This project began as my sheer curiosity whether other algorithms can be used to do Q-Learning. Thus, we are not touching deeper questions, such as implementing decision trees specifically for reinforcement learning, or deeper analysis of performance and speed, etc.

We are going to use one of the most basic RL problems to experiment — CartPole V0. This environment is provided by OpenAI Gym — a library consisting of various environments to test drive reinforcement learning frameworks. Basically, there is a pole on a cart. You can move left or right. Your goal is to keep the pole from toppling over as long as possible.

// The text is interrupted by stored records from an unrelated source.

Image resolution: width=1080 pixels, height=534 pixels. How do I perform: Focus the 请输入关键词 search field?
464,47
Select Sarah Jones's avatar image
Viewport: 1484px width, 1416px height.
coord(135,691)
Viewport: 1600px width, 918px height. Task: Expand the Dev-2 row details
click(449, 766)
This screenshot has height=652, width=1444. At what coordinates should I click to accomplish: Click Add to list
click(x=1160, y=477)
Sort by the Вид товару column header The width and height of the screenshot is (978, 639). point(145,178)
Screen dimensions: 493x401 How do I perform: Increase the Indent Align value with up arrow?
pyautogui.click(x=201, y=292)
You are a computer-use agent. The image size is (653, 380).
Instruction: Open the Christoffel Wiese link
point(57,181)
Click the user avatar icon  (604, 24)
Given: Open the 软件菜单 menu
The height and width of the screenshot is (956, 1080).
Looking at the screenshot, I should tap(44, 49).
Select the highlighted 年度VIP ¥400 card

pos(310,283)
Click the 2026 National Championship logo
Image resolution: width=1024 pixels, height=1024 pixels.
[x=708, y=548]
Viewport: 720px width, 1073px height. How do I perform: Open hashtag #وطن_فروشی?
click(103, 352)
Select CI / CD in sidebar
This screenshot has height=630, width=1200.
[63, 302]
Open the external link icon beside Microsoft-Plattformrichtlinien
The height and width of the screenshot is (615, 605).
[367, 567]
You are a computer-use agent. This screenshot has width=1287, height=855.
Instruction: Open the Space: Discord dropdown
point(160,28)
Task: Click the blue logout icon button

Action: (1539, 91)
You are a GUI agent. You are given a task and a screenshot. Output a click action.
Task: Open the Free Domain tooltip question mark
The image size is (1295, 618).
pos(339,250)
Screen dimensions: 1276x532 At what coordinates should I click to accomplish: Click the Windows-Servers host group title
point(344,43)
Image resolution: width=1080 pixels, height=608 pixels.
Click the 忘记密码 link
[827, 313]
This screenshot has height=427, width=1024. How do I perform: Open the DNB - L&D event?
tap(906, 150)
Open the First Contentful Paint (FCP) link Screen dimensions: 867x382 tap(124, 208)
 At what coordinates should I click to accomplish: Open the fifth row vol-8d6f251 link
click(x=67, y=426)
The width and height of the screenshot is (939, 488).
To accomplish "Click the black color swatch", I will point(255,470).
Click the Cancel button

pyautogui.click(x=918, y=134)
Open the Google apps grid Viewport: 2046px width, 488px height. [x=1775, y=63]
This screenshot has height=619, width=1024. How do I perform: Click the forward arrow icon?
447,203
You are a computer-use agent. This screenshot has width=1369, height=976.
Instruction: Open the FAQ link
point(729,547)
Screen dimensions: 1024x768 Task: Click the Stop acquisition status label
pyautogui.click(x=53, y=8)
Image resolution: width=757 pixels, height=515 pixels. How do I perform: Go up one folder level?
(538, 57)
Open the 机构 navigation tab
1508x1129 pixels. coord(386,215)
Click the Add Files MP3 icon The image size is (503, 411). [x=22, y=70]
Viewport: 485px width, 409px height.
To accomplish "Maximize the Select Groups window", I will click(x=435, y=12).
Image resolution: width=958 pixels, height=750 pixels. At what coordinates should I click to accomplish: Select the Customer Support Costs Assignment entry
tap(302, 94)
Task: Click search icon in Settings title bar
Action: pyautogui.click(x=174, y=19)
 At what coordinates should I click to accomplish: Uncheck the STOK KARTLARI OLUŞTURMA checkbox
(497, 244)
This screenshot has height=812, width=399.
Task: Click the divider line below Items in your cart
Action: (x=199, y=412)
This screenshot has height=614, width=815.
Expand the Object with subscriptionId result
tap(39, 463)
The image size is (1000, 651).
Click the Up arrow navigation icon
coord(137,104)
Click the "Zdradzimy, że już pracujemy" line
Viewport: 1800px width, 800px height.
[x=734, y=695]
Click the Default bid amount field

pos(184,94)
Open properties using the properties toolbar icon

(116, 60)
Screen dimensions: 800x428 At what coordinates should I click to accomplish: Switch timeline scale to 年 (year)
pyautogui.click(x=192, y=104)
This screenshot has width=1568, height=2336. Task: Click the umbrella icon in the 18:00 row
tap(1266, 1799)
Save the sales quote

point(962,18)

I forked a GitHub repository from Greg Surma where he provides a Keras model to solve CartPole problem. I reused most of his code — modifying only parts that need to be changed. My kudos to Greg Surma for his code base.gsurma/cartpoleOpenAI’s cartpole env solver. Contribute to gsurma/cartpole development by creating an account on GitHub.github.com

Let’s go over what Surma’s model does step by step.

1. The CartPole game is initialized. Number of actions is noted down.
2. At each time step, a tuple (x1, x2, x3, x4) is given to us. This tuple represents the current state of the cart and the pole.
3. We tell the game if we want to move left or right. The decision is taken from our model (Neural Networks, generally) by asking the model for expected rewards for carrying out each action in this state.
4. After the action is executed, we obtain a new state and a reward.
5. We ask our model to predict the expected rewards for each action in the new state. Take the highest reward as the expected reward for being in this new state, discount it by a factor GAMMA, and add it to the present reward. This is the new q-value (or expected reward) for this state and action combination.
6. Put the state/action/reward/new state tuple into some sort of buffer or memory.
7. Select all or a part of memory. Partially fit the model with the recalled memory.
8. Go back to step 2. Repeat until we get satisfactory results.

As you can see, the whole process is straightforward when applying with Neural Networks (or at the very least, Keras). We can ask neural networks for predictions on expected rewards of actions, even before the networks is trained (of course, you get random numbers, but it’s ok for the first round.) Once we compute the new q-value, we can select an instance from memory and fit it to neural networks without losing everything we have already trained so far (admittedly, there will be degradation. That is the basis for introducing experience replay in the first place.)

If we want to replace neural networks with other regressors, there are a few requirements.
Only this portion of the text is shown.